(EXERCISE BRIEF): Output the lines of the listing from the one containing "The width and height of the screenshot is (407, 218)." through the end of the listing as a numbered list, skipping any blank lines and leaving out the pictures.

──────── DATASET ────────

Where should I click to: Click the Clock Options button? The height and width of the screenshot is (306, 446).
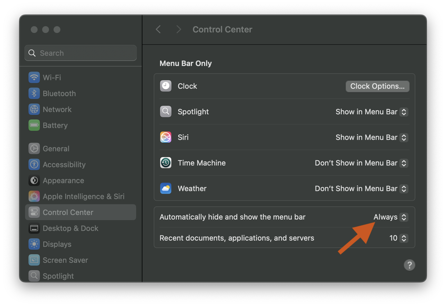click(x=377, y=86)
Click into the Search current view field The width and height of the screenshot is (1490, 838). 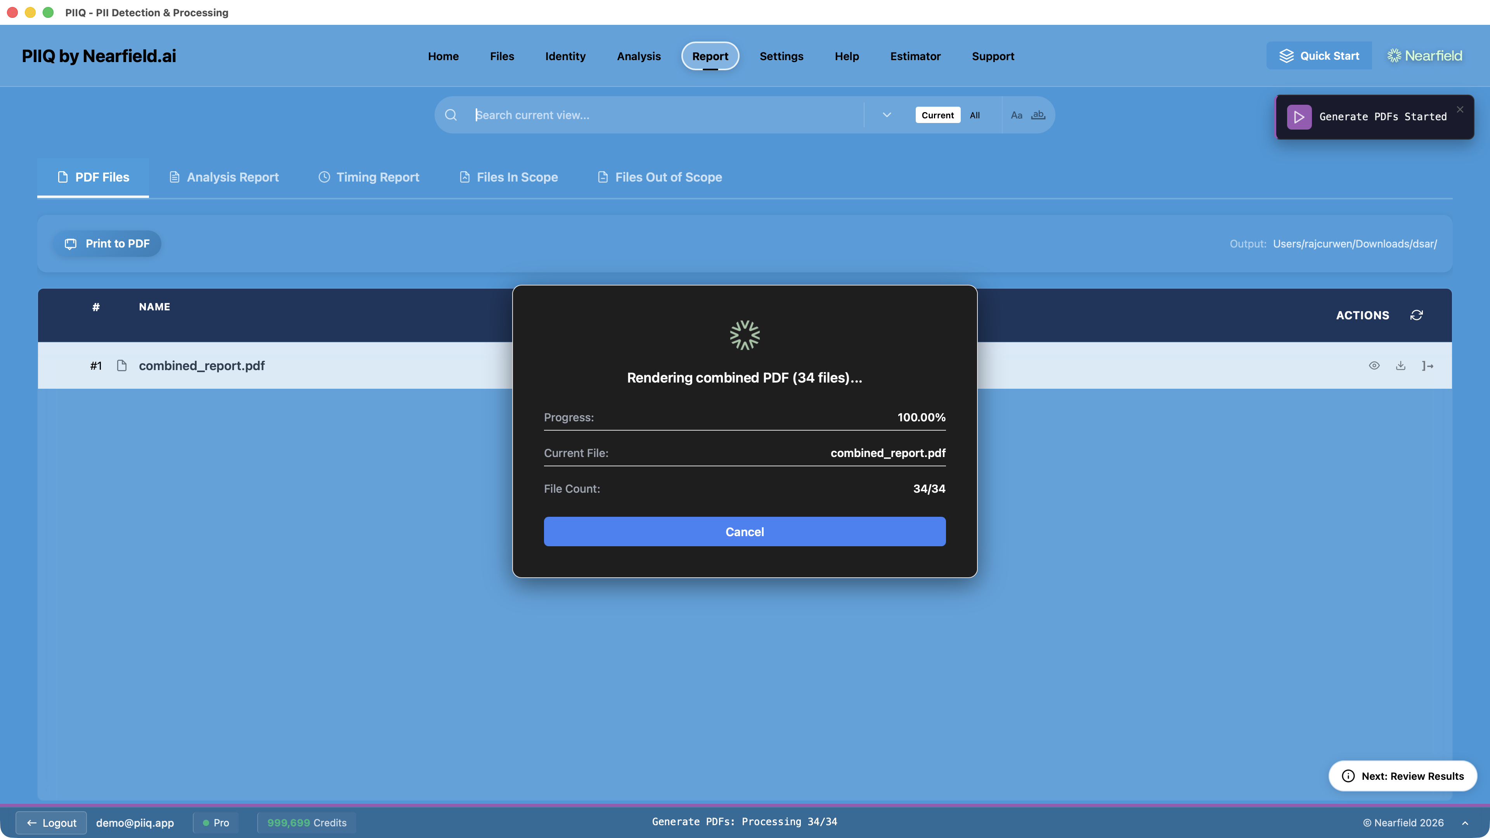665,115
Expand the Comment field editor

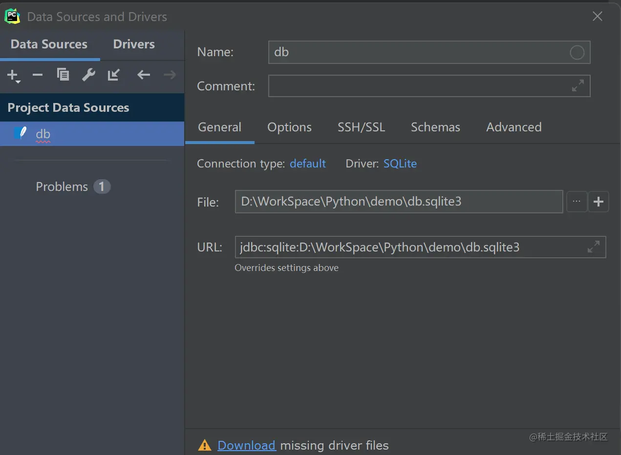(x=578, y=86)
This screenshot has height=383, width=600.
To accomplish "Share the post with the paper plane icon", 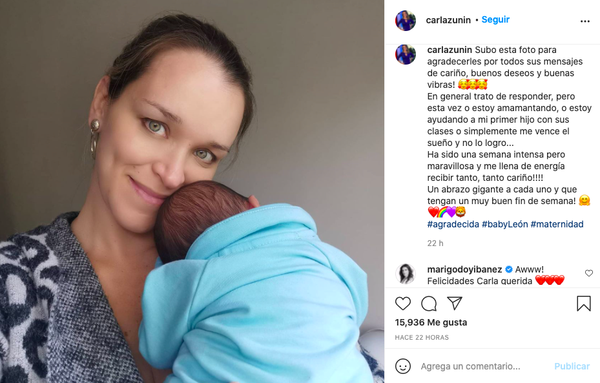I will [x=455, y=303].
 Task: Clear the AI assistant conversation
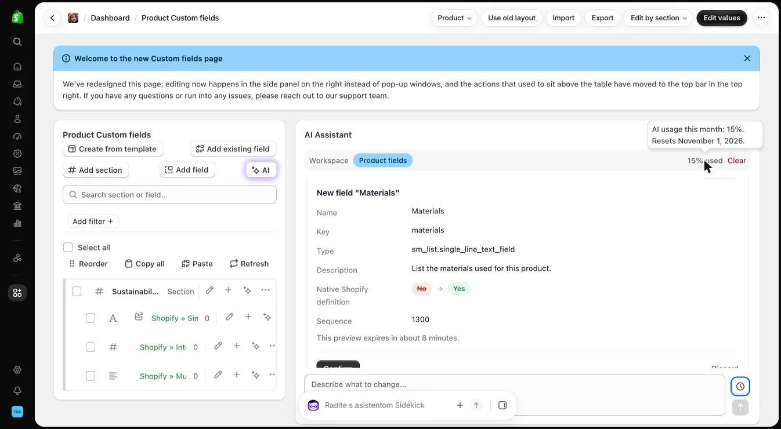[736, 161]
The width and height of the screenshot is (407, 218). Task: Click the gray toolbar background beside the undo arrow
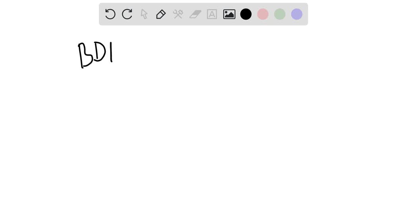tap(102, 14)
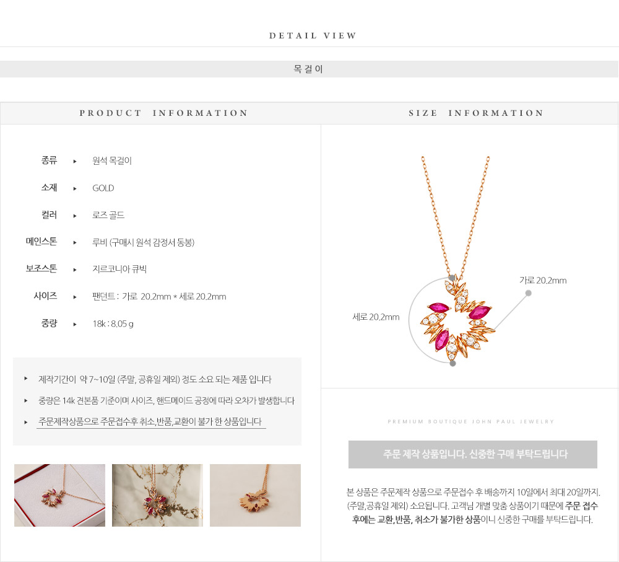Open the necklace on marble background thumbnail
619x562 pixels.
click(x=157, y=495)
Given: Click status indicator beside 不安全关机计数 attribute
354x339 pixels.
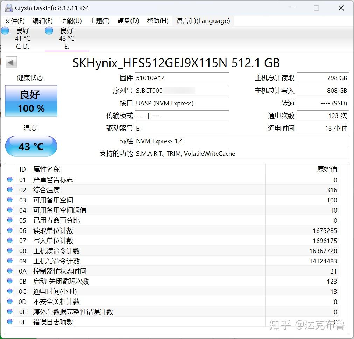Looking at the screenshot, I should click(9, 301).
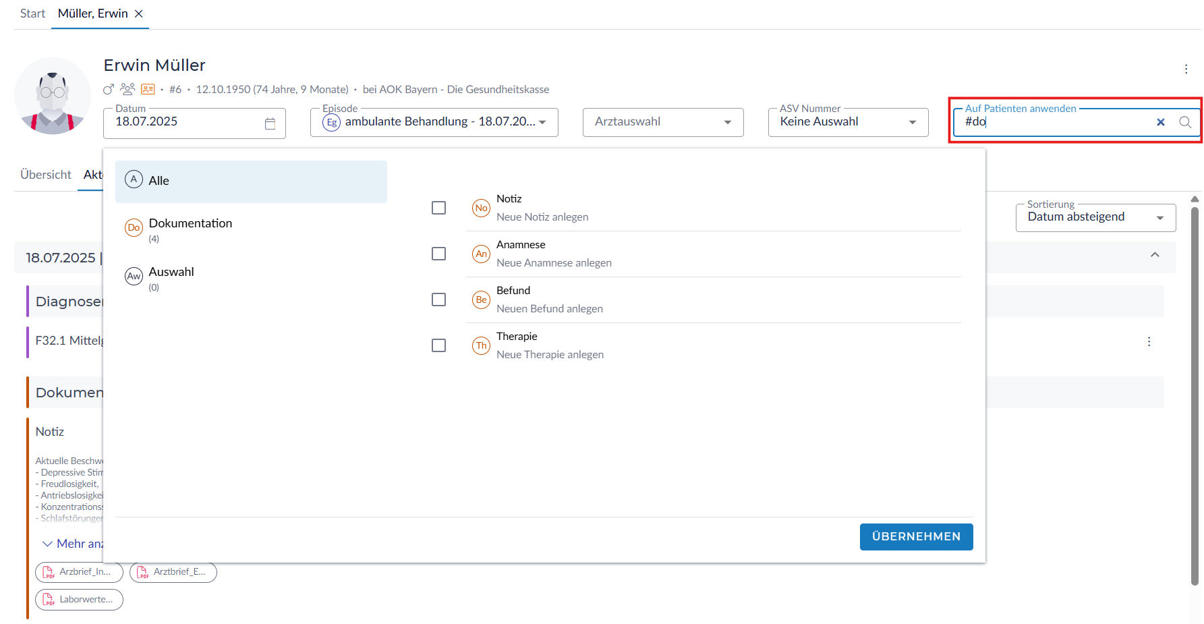Open the Sortierung dropdown
Viewport: 1204px width, 624px height.
click(1095, 217)
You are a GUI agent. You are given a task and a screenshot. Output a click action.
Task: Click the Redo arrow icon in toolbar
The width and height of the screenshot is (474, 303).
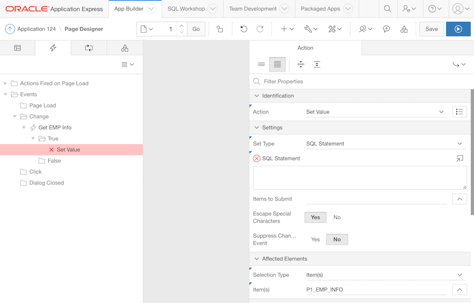(260, 29)
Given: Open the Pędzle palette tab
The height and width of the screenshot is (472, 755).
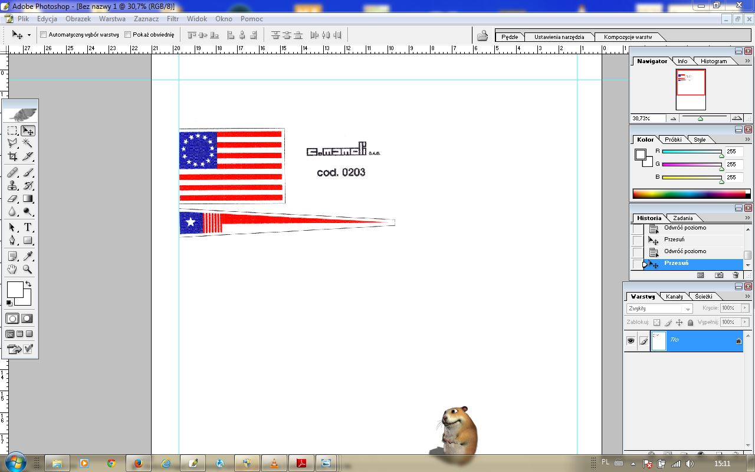Looking at the screenshot, I should (x=509, y=37).
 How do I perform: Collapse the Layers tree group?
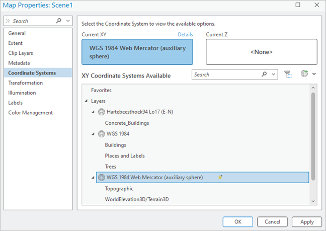point(86,101)
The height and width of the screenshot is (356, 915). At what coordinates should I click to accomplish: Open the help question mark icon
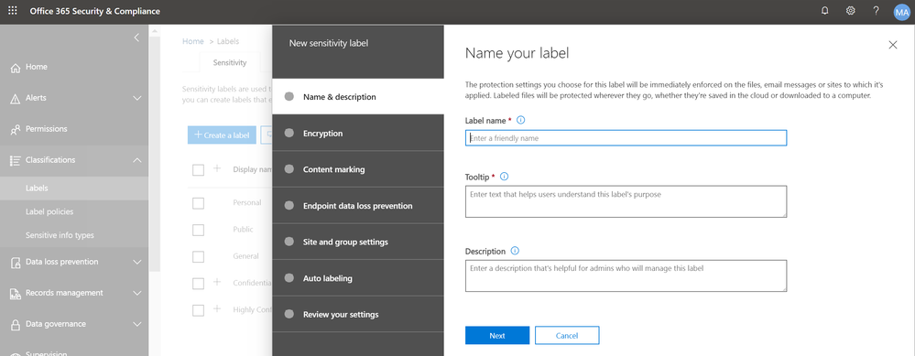point(876,10)
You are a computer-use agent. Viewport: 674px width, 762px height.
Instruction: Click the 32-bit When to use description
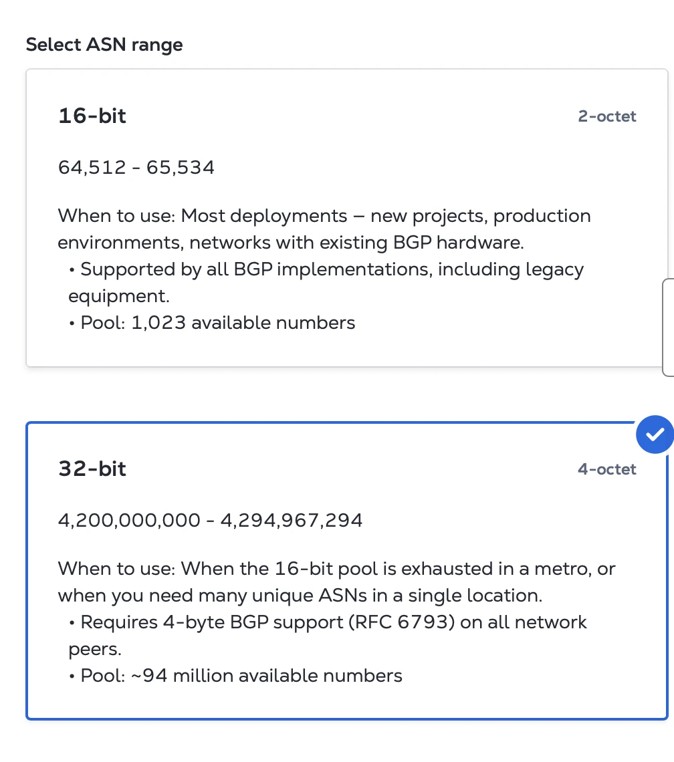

────────

(SOLUTION FOR THIS TASK):
1. The width and height of the screenshot is (407, 218). Task: Click the gray toolbar background beside the undo arrow
2. tap(102, 14)
3. Open the necklace on marble background thumbnail
4. 619x562 pixels.
5. click(x=157, y=495)
6. Given: Click status indicator beside 不安全关机计数 attribute
7. 354x339 pixels.
8. Looking at the screenshot, I should click(9, 301).
9. Open the Sortierung dropdown
10. Viewport: 1204px width, 624px height.
11. click(1095, 217)
12. You are a GUI agent. You are given a task and a screenshot. Output a click action.
13. Task: Click the Redo arrow icon in toolbar
14. The width and height of the screenshot is (474, 303).
15. (260, 29)
16. Given: Open the Pędzle palette tab
17. The height and width of the screenshot is (472, 755).
18. Looking at the screenshot, I should (x=509, y=37).
19.  How do I perform: Collapse the Layers tree group?
20. point(86,101)
21. The height and width of the screenshot is (356, 915). At what coordinates should I click to accomplish: Open the help question mark icon
22. point(876,10)
23. You are a computer-use agent. Viewport: 674px width, 762px height.
24. Instruction: Click the 32-bit When to use description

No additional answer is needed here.